## ASSIGNED TASK
The lines to copy from the listing below are those that contain the string "Select".

## THE RECORDS
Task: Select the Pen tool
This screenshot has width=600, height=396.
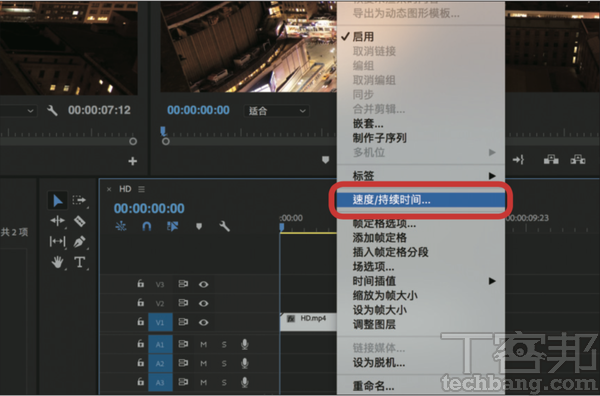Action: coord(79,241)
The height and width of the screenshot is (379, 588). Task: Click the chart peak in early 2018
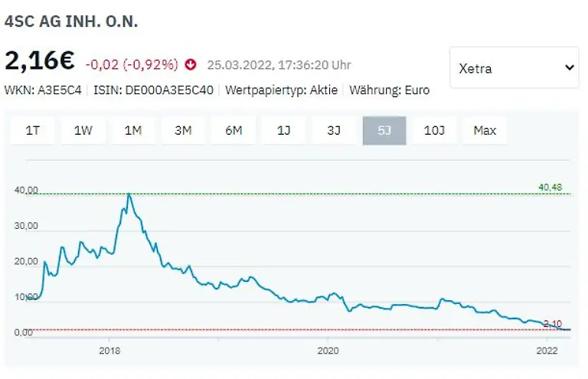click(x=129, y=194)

* * *

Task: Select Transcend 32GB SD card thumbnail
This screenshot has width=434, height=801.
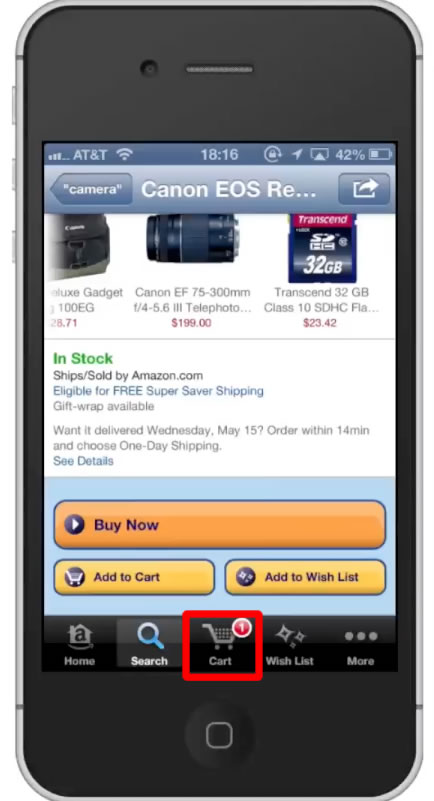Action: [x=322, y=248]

## YOUR RESPONSE
Task: Select the Pen tool
Task: Select Transcend 32GB SD card thumbnail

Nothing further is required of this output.